§ **Exercise instructions**
Each line from the one that has "You are a GUI" through the final line of the listing is to be written out exactly, and no other line is.

=== Study material ===

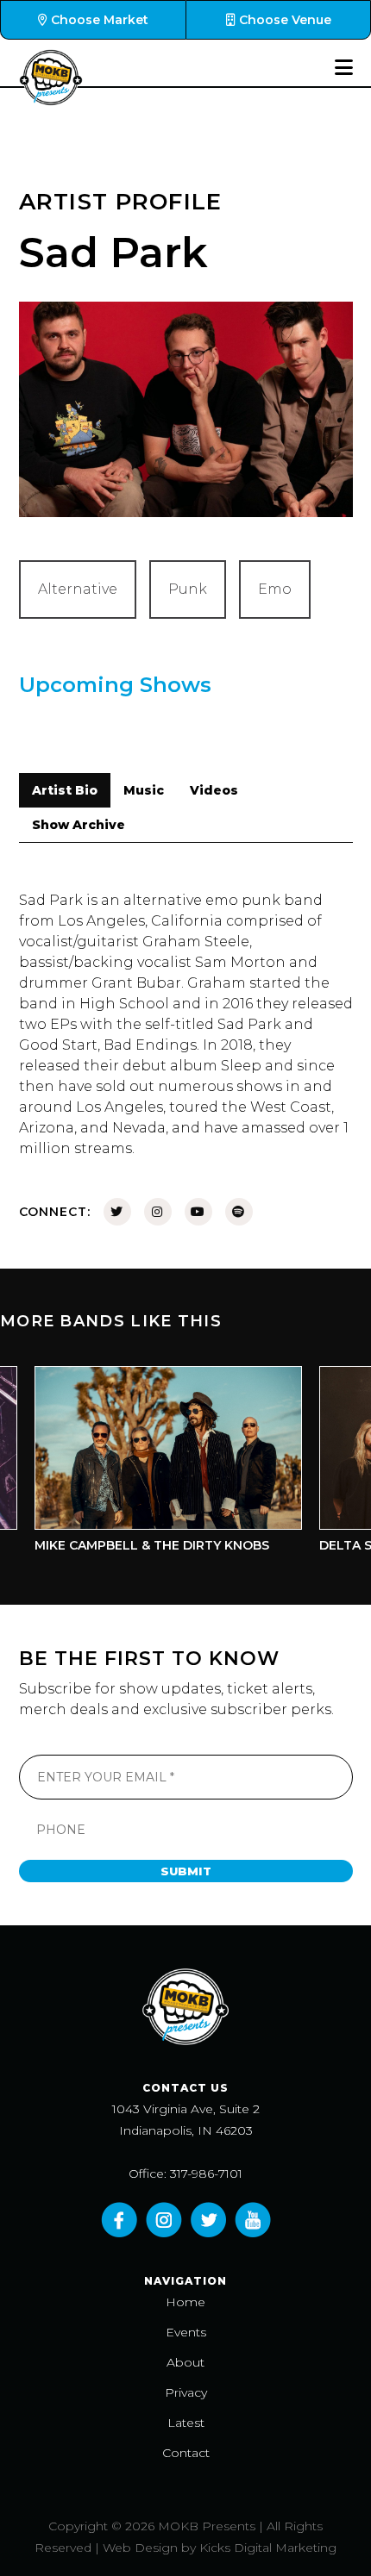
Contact (186, 2453)
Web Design (140, 2547)
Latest (185, 2422)
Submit (185, 1871)
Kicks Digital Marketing (267, 2547)
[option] (152, 1464)
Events (186, 2332)
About (185, 2362)
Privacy (186, 2392)
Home (185, 2302)
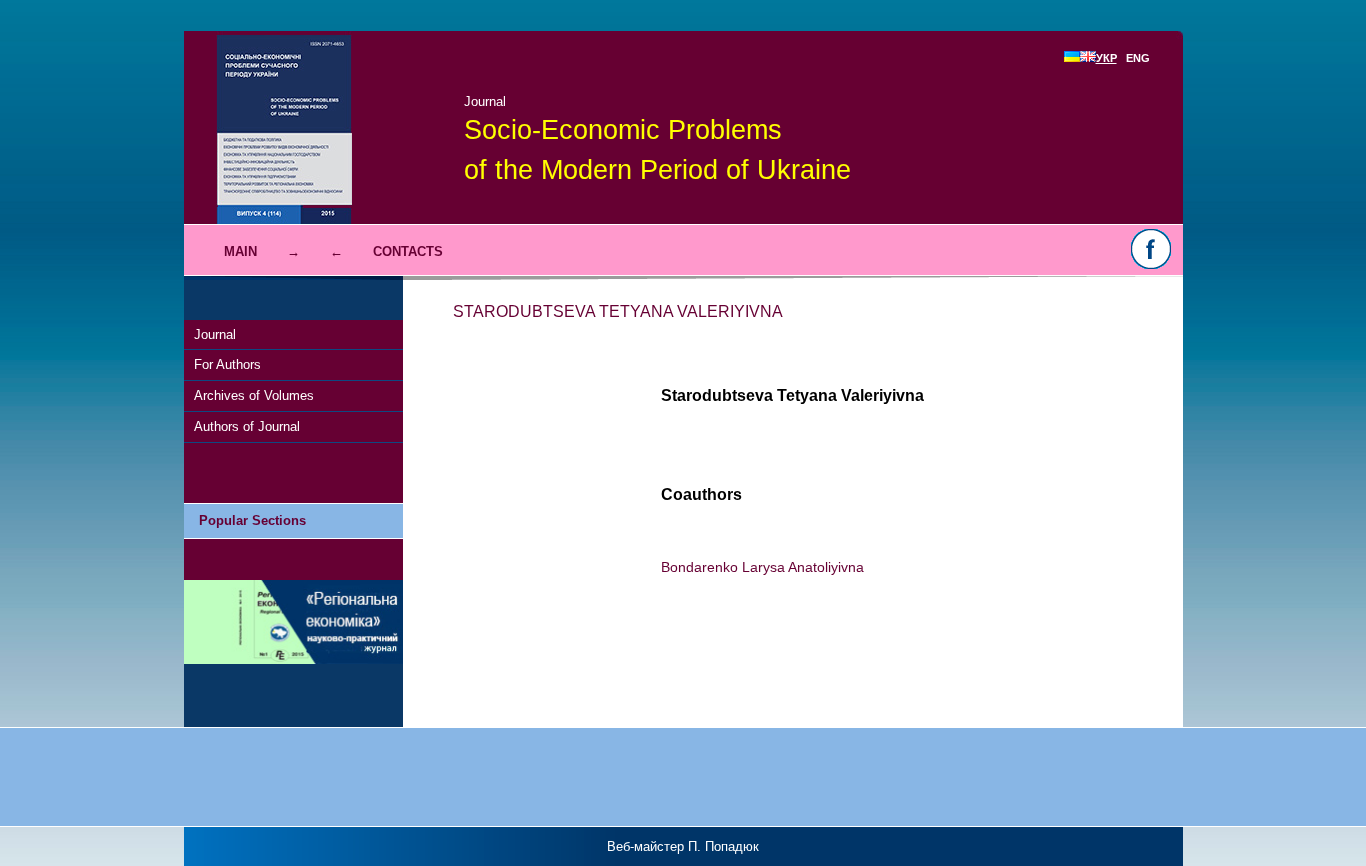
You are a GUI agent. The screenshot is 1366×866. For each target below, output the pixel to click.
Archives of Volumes (254, 395)
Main (240, 251)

===

§ **Exercise result**
You are a GUI agent. The screenshot is 1366×866. For each target below, output the pixel to click.
Archives of Volumes (254, 395)
Main (240, 251)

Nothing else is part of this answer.